Indonesia: the breaking point..
|Riding on a re-surfaced road in Sumatera|
|Thule's solution to carrying luggage on the Jetsteam EX|
|The weakest part on the bike: the Ashima PCB brake levers|
|The Jet, fully loaded..|
|Riding in the rural setting, Indonesia|
I took the Jetstream EX to Indonesia for a 240km ride from Dumai - Pekanbaru.
Due to the unreliable road conditions in Eastern Sumatera, the Jet was my choice pick to ge the job done.
I had the bike fitted with a Thule Pack 'n Pedal rear luggage rack. These proved to be a vital part of the expedition as the entire weight of the bike's luggage was held together by a piece of flimsy aluminium tube and several pieces of plastic.
Even with a lot of spokes, the bike's kinetic pro double-walled rims could not take the brunt of the weight.
One of the spokes snapped. Despite that, the Jet just kept on going and going and going..
Having survived the 200km journey, the one thing that I did not expect was the horrific baggage handlers at the Dumai ferry terminal.
These guys had literally destroyed my Ashima PCB brake lever. It snapped when the workers had tried to pry the bagged bikes and the months that ensued became a thing of agony.
I have say that Ashima has a lousy customer service and their distributor in Malaysia is of no help.
That said, the EX was taken off the active duty list as most of the rides were mainly done on the larger Tern Eclipse S18 bike.
Shimano Zee hydraulic brake system and Rockshox Monarch SL: the Jetstream Life Extension Programme (JLEP)
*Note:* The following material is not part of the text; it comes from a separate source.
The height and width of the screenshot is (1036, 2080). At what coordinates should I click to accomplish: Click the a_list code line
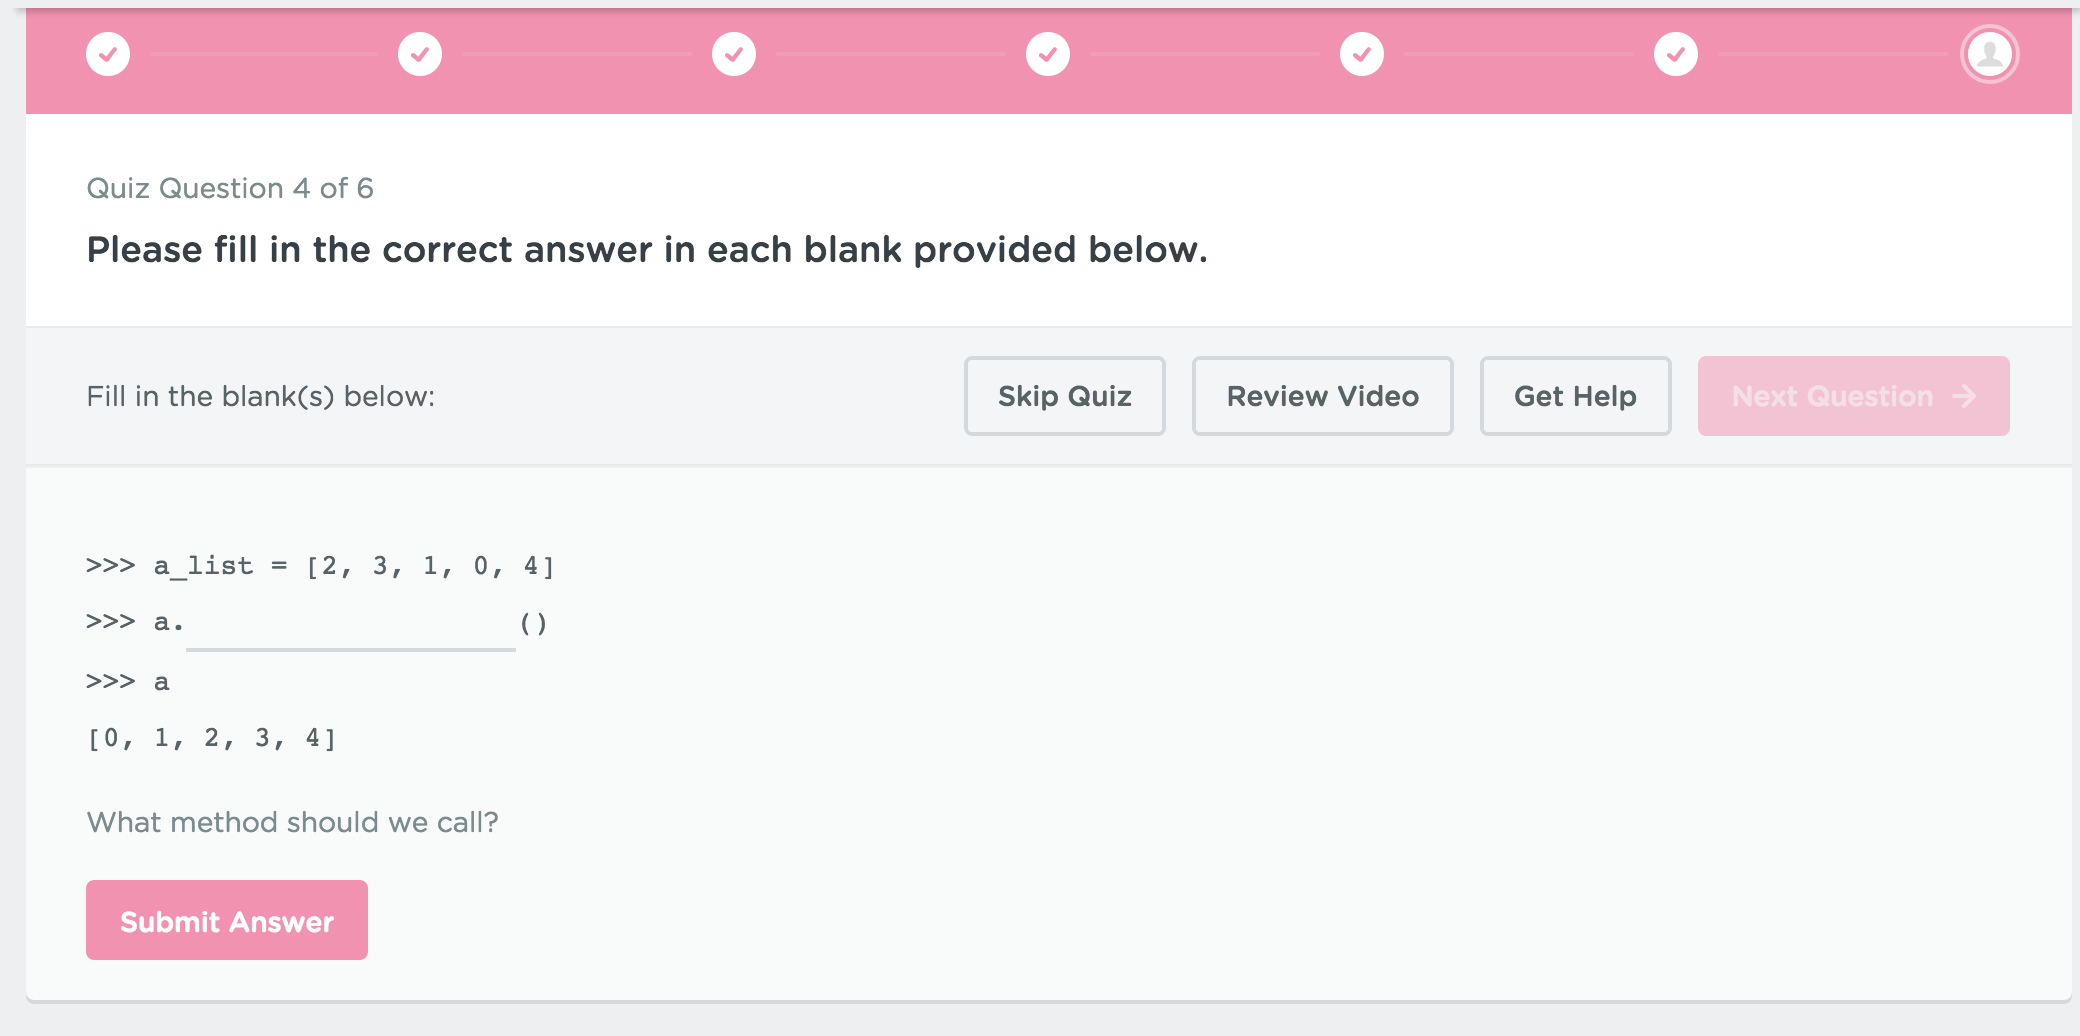320,565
|Ready for more action: the retro-fitted Dahon Jetstream EX|
|Rockshox Monarch SL rear suspension|
|Absolute braking power: The Shimano Zee brakes|
The Ashima PCBs have to go. That is a fact and I have spent months in search of a suitable replacement.
My first choice were the Shimano Saint downhill hydraulic brakes.
These are not available in the country.
Later, I traced a shop that sells the Shimano Zee hydraulic brake system. These are quad-piston hydraulics with ample stopping power.
But, the brake lines were white in colour. Bummer! That said, after an exhaustive search, I managed to locate a shop in Serdang that sells the Zee in black brake lines. Problem solved. I also found a pair of 160mm, six-bolt Shimano ICE rotors.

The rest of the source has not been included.